三菱ふそうが製造拠点向け部品輸送管理最適化システム開発、23年中の本格導入目指す

三菱ふそうが製造拠点向け部品輸送管理最適化システム開発、23年中の本格導入目指す

車両の位置情報把握、到着時刻をAIで予測し通知

三菱ふそうトラック・バスは12月26日、製造拠点への部品輸送管理をデジタル化・最適化するシステム「IBLコントロールタ
ワー(仮称)」を開発したと発表した。実証を重ねた上で、2023年内の本格導入を目指す。

IBLはInbound Logistics(インバウンド物流)の略。

「IBLコントロールタワー」は三菱ふそうの製造拠点に入構する部品運搬車両(主にトラック)をカバー。車両にGPS発信機を装着し、車両の位置情報を毎分取得してデータベースに蓄積。その上で、現在と過去の位置情報データや道路交通情報を基に、AIを用いて部品運搬車両の製造拠点への到着時刻を10分以内の誤差範囲内で予測し、管理担当者に逐次知らせ、遅延発生時の対応を促す。

位置情報データは車両を運用する物流業者にも共有されることで、車両運行側のリスク対応にも役立つとみている。


画面のイメージ(三菱ふそうトラック・バス提供)

トラック車両や産業用エンジンを製造する三菱ふそうの 川崎製作所(川崎市)は1日に数百台の部品運搬車両が入構。従来は電話や電子メールで行っていた車両管理を新システムでデジタル化することで、大幅な業務効率の向上につながるほか、部品の遅延に起因する生産調整のリスクを抑制するとみている。データの蓄積によって継続的な精度向上も可能。

「IBLコントロールタワー」の開発は、生産現場の生産性と安全を最先端の技術で向上する同社の「Factory of the Future(未来の工場)」プロジェクトの取り組みの一環。AIによる車両到着時刻予測のアルゴリズム開発は三菱ふそうのオープンイノベーションプロジェクト「FUSO GreenLab」のサポートの下、韓国の西江大学校の学生チーム「Insight」と共同で実施した。
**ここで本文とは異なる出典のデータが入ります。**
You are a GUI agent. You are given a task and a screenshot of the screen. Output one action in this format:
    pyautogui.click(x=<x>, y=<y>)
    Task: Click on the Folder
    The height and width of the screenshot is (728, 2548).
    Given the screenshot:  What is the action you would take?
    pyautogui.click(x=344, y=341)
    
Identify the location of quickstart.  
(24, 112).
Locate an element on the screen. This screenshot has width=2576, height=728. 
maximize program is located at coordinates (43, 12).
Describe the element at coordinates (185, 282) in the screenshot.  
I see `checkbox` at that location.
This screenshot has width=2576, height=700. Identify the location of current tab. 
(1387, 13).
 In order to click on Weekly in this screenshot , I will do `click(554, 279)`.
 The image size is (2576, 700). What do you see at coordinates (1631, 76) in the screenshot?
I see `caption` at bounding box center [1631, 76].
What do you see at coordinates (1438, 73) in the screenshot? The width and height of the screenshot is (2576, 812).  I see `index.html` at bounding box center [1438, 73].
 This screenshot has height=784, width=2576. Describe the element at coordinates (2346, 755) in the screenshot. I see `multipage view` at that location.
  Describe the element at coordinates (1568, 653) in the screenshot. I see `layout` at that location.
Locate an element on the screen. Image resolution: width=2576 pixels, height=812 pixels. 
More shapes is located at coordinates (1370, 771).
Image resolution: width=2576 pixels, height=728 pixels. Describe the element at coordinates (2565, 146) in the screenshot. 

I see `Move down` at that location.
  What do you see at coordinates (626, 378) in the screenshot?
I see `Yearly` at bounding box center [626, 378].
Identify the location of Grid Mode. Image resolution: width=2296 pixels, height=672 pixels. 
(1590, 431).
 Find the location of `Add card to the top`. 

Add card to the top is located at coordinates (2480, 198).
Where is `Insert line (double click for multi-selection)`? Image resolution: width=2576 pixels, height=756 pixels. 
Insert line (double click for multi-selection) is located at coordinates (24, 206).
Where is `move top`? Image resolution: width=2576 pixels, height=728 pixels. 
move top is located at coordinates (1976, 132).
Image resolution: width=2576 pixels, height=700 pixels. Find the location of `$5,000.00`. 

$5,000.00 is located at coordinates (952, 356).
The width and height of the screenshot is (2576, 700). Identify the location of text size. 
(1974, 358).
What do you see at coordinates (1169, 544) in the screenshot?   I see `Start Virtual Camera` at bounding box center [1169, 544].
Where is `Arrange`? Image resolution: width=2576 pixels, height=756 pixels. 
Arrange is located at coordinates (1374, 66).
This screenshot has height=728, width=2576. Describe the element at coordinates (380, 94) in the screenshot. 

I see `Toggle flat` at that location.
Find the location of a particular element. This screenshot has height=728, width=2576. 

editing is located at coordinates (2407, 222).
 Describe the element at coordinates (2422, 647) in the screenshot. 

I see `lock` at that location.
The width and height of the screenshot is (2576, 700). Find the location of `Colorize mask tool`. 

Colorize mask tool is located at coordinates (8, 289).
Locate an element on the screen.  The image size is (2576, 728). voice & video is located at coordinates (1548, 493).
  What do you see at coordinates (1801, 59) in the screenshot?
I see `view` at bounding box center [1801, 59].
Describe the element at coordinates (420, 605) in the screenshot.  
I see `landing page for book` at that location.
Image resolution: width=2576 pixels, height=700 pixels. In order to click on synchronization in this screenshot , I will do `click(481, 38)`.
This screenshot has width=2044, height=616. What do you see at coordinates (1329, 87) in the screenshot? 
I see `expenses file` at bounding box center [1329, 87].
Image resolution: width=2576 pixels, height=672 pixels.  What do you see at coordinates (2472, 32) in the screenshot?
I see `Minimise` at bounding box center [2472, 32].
2022年12月に新システムの最終実証を開始。先行拠点の川崎製作所向けの車両に対し、23年内の導入完了を目指す。その後、部品を製造する中津工場(神奈川県愛川町)と三菱ふそう100%子会社でバスを製造する三菱ふそうバス製造(富山市)など、国内の他拠点への入構車両へも対象を広げる計画。

入構車両数の最適化をにらみ、部品運搬車両の積載効率を自動算出する機能を開発中。さらに、取得したGPSデータは部品運搬車両のCO2排出量算出にも活用することを構想している。